Please answer these questions from the Kure Atoll text below.
(a) What name was Kure known by in the Hawaiian Kingdom before officials called it Mokupāpapa?
(b) Whom did King Kalākaua send to Kure as his Special Commissioner?
(c) How many days did it take the crew of the "Parker" to bring their raft to the island on the southeastern side of the atoll?

START Text section

Mokupāpapa literally means flat island, and the name was given to Kure Atoll by officials of the Hawaiian Kingdom in the 19th century.
At the time, Kure was known in the kingdom as Ocean Island, but Hawaiian Kingdom officials indicated that Kure was “known to ancient Hawaiians, named by them Moku Pāpapa and recognized as part of the Hawaiian Domain.”
Unlike all other islands and atolls in the NWHI chain (Papahānaumokuākea Marine National Monument,) Kure Atoll is the only land area owned by the state of Hawaiʻi – all of the other Northwestern Islands are owned by the US government.
Before the mid-19th century, Kure Atoll was visited by several ships and given new names each time. Many crews were stranded on Kure Atoll after being shipwrecked on the surrounding reefs and had to survive on the local seals, turtles and birds. Because of these incidents King Kalākaua sent Colonel JH Boyd as his Special Commissioner to Kure.
On September 20, 1886, Boyd took possession of the island, then-called Moku Papapa, for the Hawaiian government. The King ordered that a crude house be built on the island, with tanks for holding water and provisions for any other unfortunates who might be cast away there.
On September 24th 1842, the New Bedford whaler “Parker” was one of those earlier shipwrecks lost at Kure Atoll, during a fierce storm.
The seas crashed through the cabin windows at 2:00 am, and immediately the vessel went onto the reef. The ship had struck on the north side of the atoll and became a complete wreck in under an hour, very few provisions (1 peck of beans, 15 pounds of salted meat) being hastily salvaged by the unlucky survivors.
Cutaway masts and some of the floating spars were fashioned into a crude raft. It took the exhausted crew eight days to drift and guide the raft to the island on the southeastern side of the atoll.

END Text section
START Exercise data

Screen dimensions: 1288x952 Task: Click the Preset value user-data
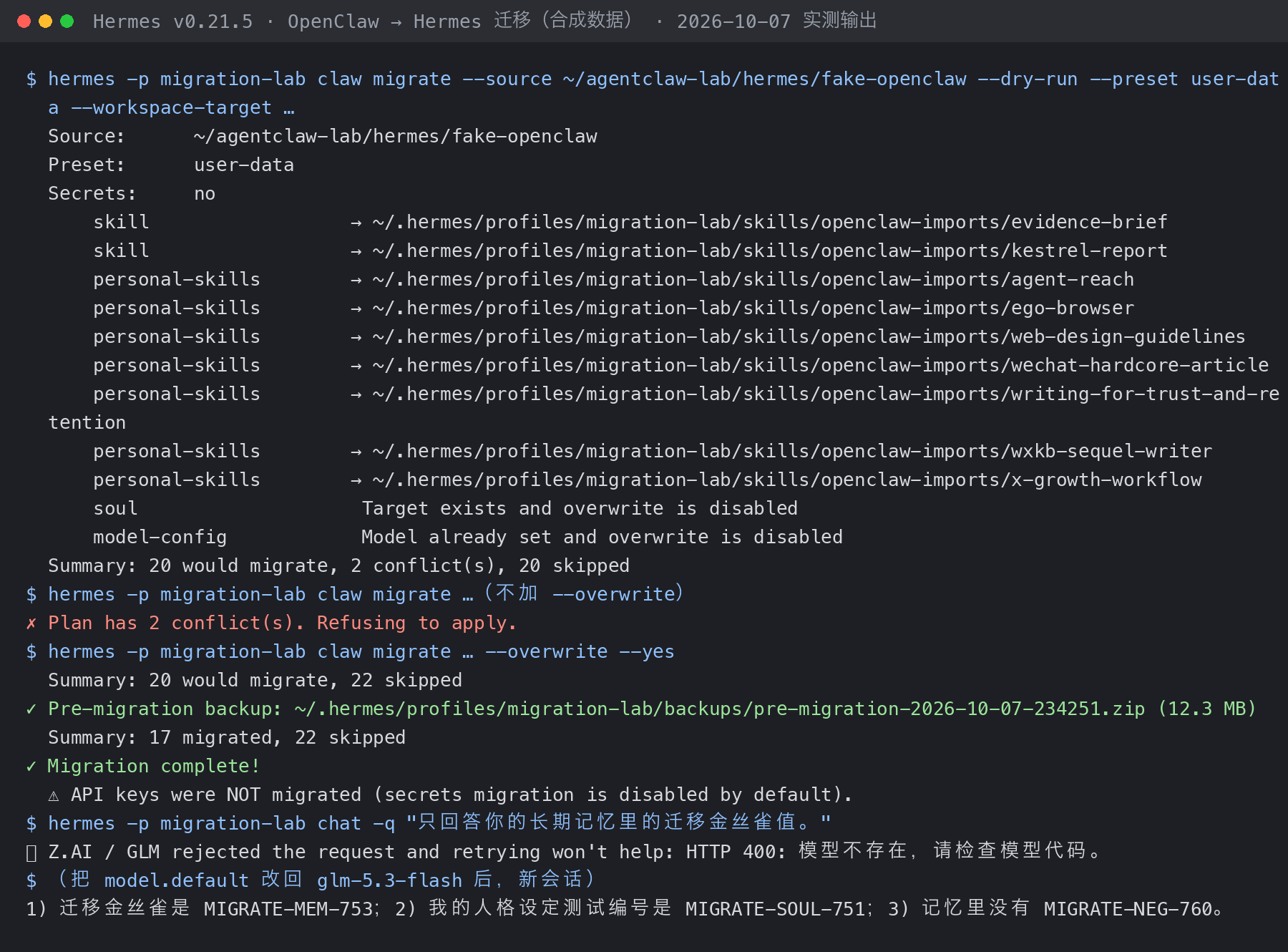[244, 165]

END Exercise data
START Exercise data

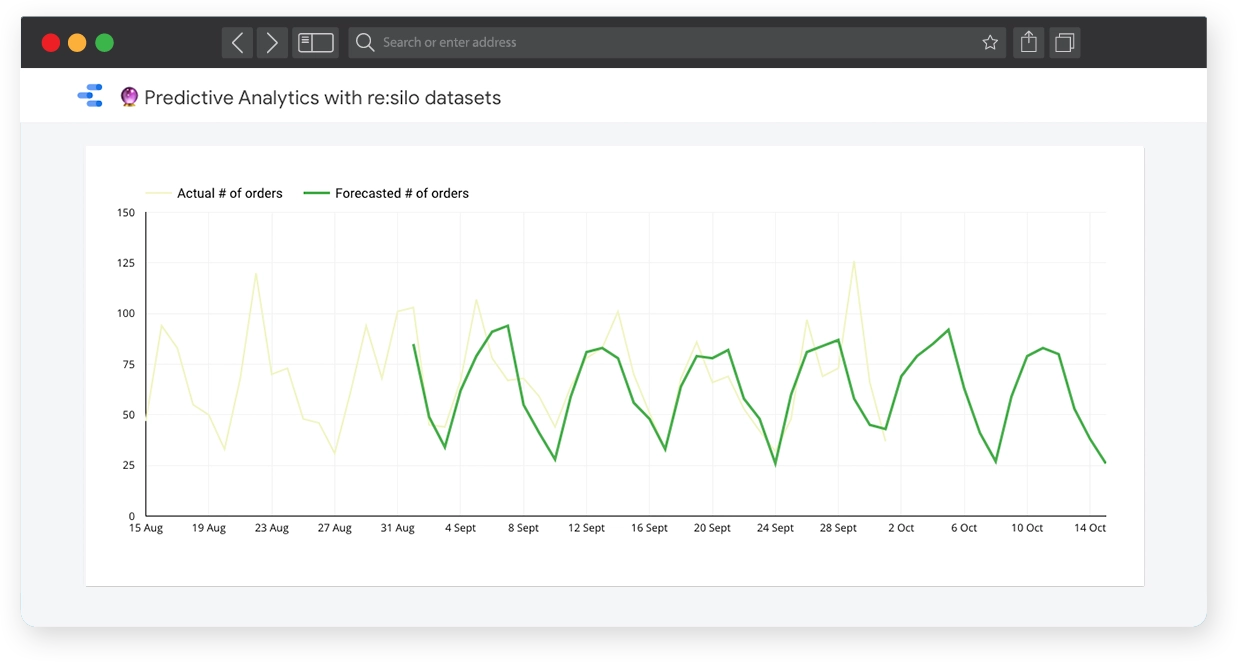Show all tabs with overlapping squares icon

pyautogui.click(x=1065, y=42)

END Exercise data
START Exercise data

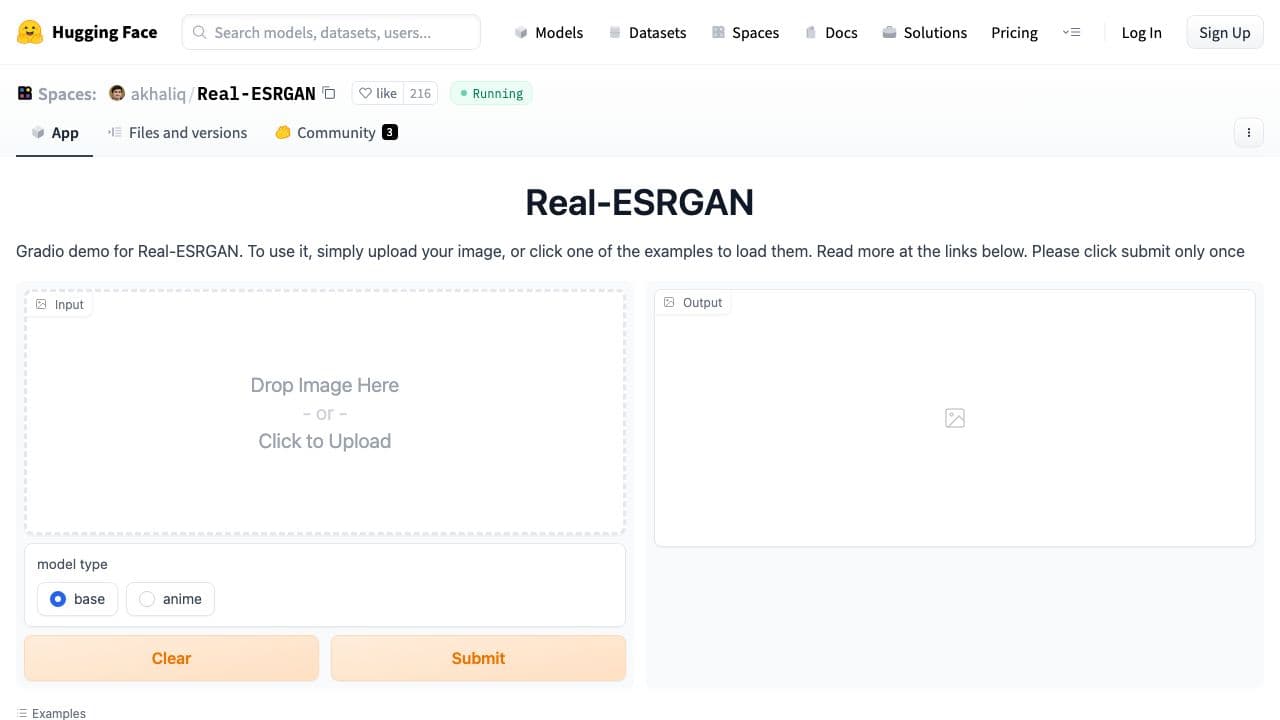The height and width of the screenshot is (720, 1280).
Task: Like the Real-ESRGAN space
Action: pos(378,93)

END Exercise data

Your response:
(a) Ocean Island
(b) Colonel JH Boyd
(c) Eight days